QUITO/GUAYAQUIL, Ecuador (Reuters) – The death toll from Ecuador’s worst-ever prison riot rose to 118, authorities said, while police reinforcements maintained a presence on Friday at the Penitenciaria del Litoral detention center in the southern city of Guayaquil.
The clashes on Tuesday, part of a rivalry between gangs fighting to control the facility, were the latest in a wave of prison violence in the South American country, after riots left 79 dead in February and 22 in July of this year.
Officials say gangs have alliances with transnational criminal groups and are battling over drug trafficking routes.
Police said late on Thursday that the number of dead from this week’s riot rose to 118, up from 116. Some 79 injured inmates were being treated in hospitals.
Authorities sent hundreds of police into the prison on Thursday to maintain order. Police commander Tannya Varela said officers dismantled physical structures inmates built within the facility, and had seized weapons and drugs found within cells.

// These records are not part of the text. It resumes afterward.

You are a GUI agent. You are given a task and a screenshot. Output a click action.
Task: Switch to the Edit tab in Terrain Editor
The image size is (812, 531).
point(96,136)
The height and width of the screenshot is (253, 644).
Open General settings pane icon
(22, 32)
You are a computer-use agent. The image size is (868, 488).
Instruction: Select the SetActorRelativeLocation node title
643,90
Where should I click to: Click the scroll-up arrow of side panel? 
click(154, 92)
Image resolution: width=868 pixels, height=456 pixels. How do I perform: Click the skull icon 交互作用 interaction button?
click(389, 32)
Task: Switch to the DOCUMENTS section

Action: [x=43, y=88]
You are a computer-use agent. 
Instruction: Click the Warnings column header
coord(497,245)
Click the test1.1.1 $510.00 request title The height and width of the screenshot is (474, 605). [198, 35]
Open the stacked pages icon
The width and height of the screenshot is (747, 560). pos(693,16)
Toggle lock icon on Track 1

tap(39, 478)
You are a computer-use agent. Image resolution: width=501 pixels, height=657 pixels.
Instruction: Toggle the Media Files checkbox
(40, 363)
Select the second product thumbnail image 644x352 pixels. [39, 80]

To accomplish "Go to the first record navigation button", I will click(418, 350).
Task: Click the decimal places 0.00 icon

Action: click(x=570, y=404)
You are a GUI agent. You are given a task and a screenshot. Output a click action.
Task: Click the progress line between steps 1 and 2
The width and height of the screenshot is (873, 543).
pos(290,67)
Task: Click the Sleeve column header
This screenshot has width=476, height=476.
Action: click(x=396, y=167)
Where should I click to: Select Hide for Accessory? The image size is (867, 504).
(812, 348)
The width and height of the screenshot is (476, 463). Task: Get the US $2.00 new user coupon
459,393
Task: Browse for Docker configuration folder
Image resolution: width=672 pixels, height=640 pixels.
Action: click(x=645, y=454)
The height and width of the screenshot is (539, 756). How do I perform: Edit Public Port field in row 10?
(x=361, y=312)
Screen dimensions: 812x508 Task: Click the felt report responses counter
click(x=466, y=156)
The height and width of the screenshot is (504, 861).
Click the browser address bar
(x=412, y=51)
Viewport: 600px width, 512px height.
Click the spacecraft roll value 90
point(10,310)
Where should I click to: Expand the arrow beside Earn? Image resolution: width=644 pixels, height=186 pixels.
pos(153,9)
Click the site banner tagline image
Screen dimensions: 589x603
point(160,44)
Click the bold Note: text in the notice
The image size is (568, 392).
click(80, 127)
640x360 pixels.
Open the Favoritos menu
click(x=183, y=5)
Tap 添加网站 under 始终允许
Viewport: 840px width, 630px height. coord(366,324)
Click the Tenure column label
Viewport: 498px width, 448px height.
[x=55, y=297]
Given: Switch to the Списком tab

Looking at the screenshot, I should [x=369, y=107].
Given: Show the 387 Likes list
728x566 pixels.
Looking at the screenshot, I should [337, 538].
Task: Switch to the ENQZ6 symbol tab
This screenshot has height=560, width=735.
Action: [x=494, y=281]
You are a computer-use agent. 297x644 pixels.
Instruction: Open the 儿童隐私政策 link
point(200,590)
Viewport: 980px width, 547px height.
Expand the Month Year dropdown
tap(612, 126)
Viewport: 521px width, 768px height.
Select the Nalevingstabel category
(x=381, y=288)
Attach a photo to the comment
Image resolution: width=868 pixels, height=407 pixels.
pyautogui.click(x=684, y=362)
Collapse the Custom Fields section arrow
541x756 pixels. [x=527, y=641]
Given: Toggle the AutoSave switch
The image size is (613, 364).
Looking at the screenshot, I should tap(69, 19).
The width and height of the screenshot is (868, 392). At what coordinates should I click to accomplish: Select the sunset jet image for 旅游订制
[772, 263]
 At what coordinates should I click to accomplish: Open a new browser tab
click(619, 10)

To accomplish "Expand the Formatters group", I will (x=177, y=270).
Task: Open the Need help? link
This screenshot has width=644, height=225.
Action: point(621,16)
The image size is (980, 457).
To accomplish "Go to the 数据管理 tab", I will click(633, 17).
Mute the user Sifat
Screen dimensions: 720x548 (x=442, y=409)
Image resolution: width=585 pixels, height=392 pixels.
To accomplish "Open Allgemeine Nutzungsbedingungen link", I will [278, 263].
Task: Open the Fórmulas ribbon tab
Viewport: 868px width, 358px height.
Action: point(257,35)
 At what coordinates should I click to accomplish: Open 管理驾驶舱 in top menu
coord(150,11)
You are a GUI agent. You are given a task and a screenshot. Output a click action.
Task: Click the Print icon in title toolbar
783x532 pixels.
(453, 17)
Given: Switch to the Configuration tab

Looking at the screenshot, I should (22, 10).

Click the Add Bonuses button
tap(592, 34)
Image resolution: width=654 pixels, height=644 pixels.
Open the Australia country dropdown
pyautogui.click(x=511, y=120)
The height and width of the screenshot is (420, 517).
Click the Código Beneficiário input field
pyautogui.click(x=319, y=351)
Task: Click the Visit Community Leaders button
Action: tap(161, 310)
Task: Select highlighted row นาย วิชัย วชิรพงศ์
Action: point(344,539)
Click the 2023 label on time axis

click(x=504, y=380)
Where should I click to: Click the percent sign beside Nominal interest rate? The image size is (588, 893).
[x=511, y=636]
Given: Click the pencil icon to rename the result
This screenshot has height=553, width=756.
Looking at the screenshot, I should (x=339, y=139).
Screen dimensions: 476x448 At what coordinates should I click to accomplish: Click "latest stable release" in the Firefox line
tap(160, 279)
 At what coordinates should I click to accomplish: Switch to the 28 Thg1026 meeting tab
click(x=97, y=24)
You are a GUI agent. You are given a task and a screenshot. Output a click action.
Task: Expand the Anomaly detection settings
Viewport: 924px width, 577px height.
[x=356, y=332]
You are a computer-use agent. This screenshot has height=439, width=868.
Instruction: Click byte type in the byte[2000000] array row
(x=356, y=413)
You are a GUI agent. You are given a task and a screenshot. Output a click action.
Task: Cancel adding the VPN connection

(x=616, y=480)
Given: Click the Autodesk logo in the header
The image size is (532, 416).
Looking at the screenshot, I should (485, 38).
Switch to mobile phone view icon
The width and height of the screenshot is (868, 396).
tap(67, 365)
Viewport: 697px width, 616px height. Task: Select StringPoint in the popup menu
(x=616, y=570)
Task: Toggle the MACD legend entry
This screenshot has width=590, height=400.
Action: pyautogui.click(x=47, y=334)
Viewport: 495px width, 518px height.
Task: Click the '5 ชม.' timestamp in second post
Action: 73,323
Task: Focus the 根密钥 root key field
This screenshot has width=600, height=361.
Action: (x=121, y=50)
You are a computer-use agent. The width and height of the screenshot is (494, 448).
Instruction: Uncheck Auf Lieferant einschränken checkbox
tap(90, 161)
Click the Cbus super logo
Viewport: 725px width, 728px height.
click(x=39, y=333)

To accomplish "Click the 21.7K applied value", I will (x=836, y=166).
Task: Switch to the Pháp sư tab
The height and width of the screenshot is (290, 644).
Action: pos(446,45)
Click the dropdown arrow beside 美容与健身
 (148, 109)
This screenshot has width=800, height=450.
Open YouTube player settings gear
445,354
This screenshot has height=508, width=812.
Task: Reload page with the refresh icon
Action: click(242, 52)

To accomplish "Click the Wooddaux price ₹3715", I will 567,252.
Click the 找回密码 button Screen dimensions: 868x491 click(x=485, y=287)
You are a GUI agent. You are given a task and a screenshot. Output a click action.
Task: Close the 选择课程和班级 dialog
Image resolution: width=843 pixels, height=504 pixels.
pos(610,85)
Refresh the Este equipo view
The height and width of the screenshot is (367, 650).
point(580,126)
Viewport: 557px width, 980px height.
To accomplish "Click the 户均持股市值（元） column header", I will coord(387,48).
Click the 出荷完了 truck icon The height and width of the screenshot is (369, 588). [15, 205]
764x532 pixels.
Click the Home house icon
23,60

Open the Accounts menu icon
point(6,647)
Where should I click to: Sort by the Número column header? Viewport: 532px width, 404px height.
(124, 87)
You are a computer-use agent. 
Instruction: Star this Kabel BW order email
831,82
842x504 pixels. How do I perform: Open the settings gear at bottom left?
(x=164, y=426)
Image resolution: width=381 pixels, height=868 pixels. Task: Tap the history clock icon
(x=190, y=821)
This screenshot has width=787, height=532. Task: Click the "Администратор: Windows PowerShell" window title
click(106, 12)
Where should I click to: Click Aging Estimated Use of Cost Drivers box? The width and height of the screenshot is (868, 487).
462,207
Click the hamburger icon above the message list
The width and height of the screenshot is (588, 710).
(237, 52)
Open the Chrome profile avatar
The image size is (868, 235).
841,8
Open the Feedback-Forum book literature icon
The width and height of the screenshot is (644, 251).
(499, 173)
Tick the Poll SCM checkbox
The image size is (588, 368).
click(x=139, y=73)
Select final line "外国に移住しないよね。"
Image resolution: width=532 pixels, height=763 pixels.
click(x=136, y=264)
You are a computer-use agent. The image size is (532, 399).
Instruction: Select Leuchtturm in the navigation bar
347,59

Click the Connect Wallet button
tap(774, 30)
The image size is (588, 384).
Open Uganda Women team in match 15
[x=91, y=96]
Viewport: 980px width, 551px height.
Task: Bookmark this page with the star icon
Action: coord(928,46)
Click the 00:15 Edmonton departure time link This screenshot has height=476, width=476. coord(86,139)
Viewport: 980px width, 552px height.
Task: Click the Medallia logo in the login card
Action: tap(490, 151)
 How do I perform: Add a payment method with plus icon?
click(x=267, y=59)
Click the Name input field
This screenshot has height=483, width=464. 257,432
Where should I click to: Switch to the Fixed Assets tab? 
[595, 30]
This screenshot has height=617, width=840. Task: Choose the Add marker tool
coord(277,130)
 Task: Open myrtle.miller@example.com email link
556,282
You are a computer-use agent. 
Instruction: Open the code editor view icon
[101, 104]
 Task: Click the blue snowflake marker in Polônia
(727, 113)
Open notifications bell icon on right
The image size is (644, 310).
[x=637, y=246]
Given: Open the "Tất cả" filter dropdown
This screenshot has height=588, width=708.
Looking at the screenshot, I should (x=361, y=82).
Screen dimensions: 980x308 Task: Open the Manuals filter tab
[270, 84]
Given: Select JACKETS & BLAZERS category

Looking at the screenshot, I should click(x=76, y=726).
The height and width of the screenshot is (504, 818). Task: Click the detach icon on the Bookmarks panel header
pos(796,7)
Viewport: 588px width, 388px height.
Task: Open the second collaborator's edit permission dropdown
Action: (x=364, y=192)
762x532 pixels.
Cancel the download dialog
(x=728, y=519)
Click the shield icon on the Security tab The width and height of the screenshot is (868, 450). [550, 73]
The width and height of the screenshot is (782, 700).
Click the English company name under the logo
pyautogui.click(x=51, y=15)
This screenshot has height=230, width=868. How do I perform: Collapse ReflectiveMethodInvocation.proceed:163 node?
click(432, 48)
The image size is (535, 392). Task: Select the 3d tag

“We will continue to clean up within this detention center because (inmates) should understand our clear message: the state is present,” Varela said on Thursday night. “It is we, not them, who have authority.”
Ecuador’s SNAI prison authority wrote on Twitter that police were still identifying victims, as dozens of relatives of inmates gathered outside a Guayaquil morgue in search of information about their loved ones.
Karen Zambrano, having spent three days outside the morgue to identify the body of her 23-year-old brother, said she saw in a video posted on social media that he had been decapitated. Authorities said at least six victims were decapitated.
“I feel pain, rage and impotence. I cannot bury my brother even though I know he is dead,” said Zambrano, 32.